BUSTO ARSIZIO – Oggi o mai più!
Alle ore 14 di oggi, venerdì 10 luglio, a Piazzale Flaminio a Roma, sede del Dipartimento Interregionale della Lega Nazionale Dilettanti, suonerà simbolicamente la campanella che sancirà la chiusura dei termini per la formalizzazione delle iscrizioni al campionato di Serie D 2026/2027.

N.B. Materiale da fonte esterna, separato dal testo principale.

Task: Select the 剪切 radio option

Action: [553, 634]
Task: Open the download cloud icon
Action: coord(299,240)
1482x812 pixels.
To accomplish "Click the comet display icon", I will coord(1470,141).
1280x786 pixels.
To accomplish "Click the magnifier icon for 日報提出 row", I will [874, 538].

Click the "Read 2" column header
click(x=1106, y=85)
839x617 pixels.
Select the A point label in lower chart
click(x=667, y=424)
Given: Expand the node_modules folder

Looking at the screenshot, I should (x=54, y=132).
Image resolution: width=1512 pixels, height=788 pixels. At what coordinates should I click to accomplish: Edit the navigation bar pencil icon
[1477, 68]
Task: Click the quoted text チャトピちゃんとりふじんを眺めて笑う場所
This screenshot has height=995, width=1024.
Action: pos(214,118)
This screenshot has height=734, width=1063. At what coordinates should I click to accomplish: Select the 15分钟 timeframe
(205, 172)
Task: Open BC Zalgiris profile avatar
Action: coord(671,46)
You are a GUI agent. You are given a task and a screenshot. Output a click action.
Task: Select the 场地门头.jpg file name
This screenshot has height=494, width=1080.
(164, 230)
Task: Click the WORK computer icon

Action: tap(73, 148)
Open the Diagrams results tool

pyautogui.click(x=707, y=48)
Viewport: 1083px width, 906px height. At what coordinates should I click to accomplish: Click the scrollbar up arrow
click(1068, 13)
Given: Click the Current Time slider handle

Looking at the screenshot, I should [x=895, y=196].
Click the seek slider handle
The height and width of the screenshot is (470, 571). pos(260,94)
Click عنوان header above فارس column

E per la Pro Patria, reduce da un giovedì di passione che ha alimentato aspettative e interrogativi, si preannuncia una vera e propria corsa contro il tempo. Il vertice svoltosi nel pomeriggio di giovedì, al quale ha partecipato Luca Bassi, si è protratto ben oltre le previsioni, lasciando intendere che tra il socio di maggioranza Giancarlo Travagin e la Finnat Fiduciaria – titolare del 49% delle quote societarie – ci fossero ancora aspetti da definire (non certo riconducibili agli importi, modesti, dei diritti d’iscrizione).
Se nel corso dell’incontro sia stata finalmente trovata la sintesi decisiva, come tutti si augurano (anche se si vocifera di un ulteriore incontro previsto nella primissima mattinata di venerdì), lo si scoprirà presto, perché – comunque vada – il 10 luglio 2026 resterà una data destinata a segnare il futuro della Pro Patria.
Sarà il giorno della verità: quello in cui si capirà se il glorioso club bustocco potrà guardare con fiducia alla prossima stagione di Serie D, oppure se dovrà fare i conti – dopo 107 di storia – con uno scenario ben più amaro e per certi versi inimmaginabile.
L’auspicio di un’intera città, e della tifoseria, è ovviamente uno solo: che prevalga il bene della Pro e che, allo scoccare delle 14, possa finalmente arrivare l’agognata fumata bianca che tutti aspettano.